▶ **Work required**: Set down the data that follows again, exactly as written.

(Stored records)

____

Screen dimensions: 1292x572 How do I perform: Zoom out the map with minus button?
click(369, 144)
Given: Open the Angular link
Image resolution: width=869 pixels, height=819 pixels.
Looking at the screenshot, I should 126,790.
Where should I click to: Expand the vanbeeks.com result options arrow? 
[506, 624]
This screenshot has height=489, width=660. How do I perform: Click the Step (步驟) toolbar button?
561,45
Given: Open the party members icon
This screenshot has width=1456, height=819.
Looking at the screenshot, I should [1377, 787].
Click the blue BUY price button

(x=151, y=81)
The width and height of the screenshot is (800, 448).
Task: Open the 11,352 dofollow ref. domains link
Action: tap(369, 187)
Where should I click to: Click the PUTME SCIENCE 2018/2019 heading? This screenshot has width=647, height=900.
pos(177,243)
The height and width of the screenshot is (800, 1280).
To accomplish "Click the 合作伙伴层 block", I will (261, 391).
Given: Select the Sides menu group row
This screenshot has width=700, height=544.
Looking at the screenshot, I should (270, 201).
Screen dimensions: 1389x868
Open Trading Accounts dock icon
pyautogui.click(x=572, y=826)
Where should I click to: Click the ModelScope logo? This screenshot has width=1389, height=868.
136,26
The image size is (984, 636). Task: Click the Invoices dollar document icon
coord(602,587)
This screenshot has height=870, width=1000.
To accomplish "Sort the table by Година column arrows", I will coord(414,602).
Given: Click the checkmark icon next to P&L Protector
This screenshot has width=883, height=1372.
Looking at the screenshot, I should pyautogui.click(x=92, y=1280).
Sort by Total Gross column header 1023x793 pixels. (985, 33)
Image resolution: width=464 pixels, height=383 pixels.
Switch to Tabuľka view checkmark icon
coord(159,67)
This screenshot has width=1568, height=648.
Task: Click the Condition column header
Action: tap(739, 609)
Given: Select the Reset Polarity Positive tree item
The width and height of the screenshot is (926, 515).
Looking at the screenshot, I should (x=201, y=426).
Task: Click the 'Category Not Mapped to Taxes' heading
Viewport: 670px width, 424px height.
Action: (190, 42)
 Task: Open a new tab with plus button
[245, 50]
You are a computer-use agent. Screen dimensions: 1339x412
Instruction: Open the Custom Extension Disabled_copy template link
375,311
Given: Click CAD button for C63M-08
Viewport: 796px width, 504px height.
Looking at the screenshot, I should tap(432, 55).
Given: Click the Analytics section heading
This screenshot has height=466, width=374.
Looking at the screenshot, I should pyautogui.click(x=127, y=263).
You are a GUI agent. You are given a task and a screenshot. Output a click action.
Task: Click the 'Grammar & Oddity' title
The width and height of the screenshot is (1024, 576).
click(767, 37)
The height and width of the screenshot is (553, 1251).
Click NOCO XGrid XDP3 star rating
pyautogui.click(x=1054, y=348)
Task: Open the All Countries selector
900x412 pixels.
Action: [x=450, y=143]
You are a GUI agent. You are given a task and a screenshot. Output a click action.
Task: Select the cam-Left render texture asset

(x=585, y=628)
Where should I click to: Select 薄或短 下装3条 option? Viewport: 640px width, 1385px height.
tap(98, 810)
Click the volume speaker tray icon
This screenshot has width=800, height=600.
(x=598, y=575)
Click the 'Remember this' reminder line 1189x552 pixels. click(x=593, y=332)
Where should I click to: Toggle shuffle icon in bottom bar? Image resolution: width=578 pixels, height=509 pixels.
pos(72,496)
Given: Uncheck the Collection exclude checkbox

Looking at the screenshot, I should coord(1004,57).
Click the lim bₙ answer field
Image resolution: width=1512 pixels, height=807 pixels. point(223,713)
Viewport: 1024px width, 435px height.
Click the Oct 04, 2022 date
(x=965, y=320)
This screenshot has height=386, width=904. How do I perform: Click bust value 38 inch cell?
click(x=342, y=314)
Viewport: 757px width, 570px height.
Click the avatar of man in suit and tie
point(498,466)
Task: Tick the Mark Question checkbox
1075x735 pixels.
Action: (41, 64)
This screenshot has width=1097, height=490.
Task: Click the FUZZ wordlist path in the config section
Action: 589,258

____

▶ **Response**:
Screen dimensions: 1292x572 How do I perform: Zoom out the map with minus button?
click(369, 144)
Given: Open the Angular link
Image resolution: width=869 pixels, height=819 pixels.
Looking at the screenshot, I should 126,790.
Where should I click to: Expand the vanbeeks.com result options arrow? 
[506, 624]
This screenshot has height=489, width=660. How do I perform: Click the Step (步驟) toolbar button?
561,45
Given: Open the party members icon
This screenshot has width=1456, height=819.
Looking at the screenshot, I should [1377, 787].
Click the blue BUY price button

(x=151, y=81)
The width and height of the screenshot is (800, 448).
Task: Open the 11,352 dofollow ref. domains link
Action: tap(369, 187)
Where should I click to: Click the PUTME SCIENCE 2018/2019 heading? This screenshot has width=647, height=900.
pos(177,243)
The height and width of the screenshot is (800, 1280).
To accomplish "Click the 合作伙伴层 block", I will (261, 391).
Given: Select the Sides menu group row
This screenshot has width=700, height=544.
Looking at the screenshot, I should (270, 201).
Screen dimensions: 1389x868
Open Trading Accounts dock icon
pyautogui.click(x=572, y=826)
Where should I click to: Click the ModelScope logo? This screenshot has width=1389, height=868.
136,26
The image size is (984, 636). Task: Click the Invoices dollar document icon
coord(602,587)
This screenshot has height=870, width=1000.
To accomplish "Sort the table by Година column arrows", I will coord(414,602).
Given: Click the checkmark icon next to P&L Protector
This screenshot has width=883, height=1372.
Looking at the screenshot, I should pyautogui.click(x=92, y=1280).
Sort by Total Gross column header 1023x793 pixels. (985, 33)
Image resolution: width=464 pixels, height=383 pixels.
Switch to Tabuľka view checkmark icon
coord(159,67)
This screenshot has width=1568, height=648.
Task: Click the Condition column header
Action: tap(739, 609)
Given: Select the Reset Polarity Positive tree item
The width and height of the screenshot is (926, 515).
Looking at the screenshot, I should (x=201, y=426).
Task: Click the 'Category Not Mapped to Taxes' heading
Viewport: 670px width, 424px height.
Action: (190, 42)
 Task: Open a new tab with plus button
[245, 50]
You are a computer-use agent. Screen dimensions: 1339x412
Instruction: Open the Custom Extension Disabled_copy template link
375,311
Given: Click CAD button for C63M-08
Viewport: 796px width, 504px height.
Looking at the screenshot, I should tap(432, 55).
Given: Click the Analytics section heading
This screenshot has height=466, width=374.
Looking at the screenshot, I should pyautogui.click(x=127, y=263).
You are a GUI agent. You are given a task and a screenshot. Output a click action.
Task: Click the 'Grammar & Oddity' title
The width and height of the screenshot is (1024, 576).
click(767, 37)
The height and width of the screenshot is (553, 1251).
Click NOCO XGrid XDP3 star rating
pyautogui.click(x=1054, y=348)
Task: Open the All Countries selector
900x412 pixels.
Action: [x=450, y=143]
You are a GUI agent. You are given a task and a screenshot. Output a click action.
Task: Select the cam-Left render texture asset

(x=585, y=628)
Where should I click to: Select 薄或短 下装3条 option? Viewport: 640px width, 1385px height.
tap(98, 810)
Click the volume speaker tray icon
This screenshot has width=800, height=600.
(x=598, y=575)
Click the 'Remember this' reminder line 1189x552 pixels. click(x=593, y=332)
Where should I click to: Toggle shuffle icon in bottom bar? Image resolution: width=578 pixels, height=509 pixels.
pos(72,496)
Given: Uncheck the Collection exclude checkbox

Looking at the screenshot, I should coord(1004,57).
Click the lim bₙ answer field
Image resolution: width=1512 pixels, height=807 pixels. point(223,713)
Viewport: 1024px width, 435px height.
Click the Oct 04, 2022 date
(x=965, y=320)
This screenshot has height=386, width=904. How do I perform: Click bust value 38 inch cell?
click(x=342, y=314)
Viewport: 757px width, 570px height.
Click the avatar of man in suit and tie
point(498,466)
Task: Tick the Mark Question checkbox
1075x735 pixels.
Action: (41, 64)
This screenshot has width=1097, height=490.
Task: Click the FUZZ wordlist path in the config section
Action: 589,258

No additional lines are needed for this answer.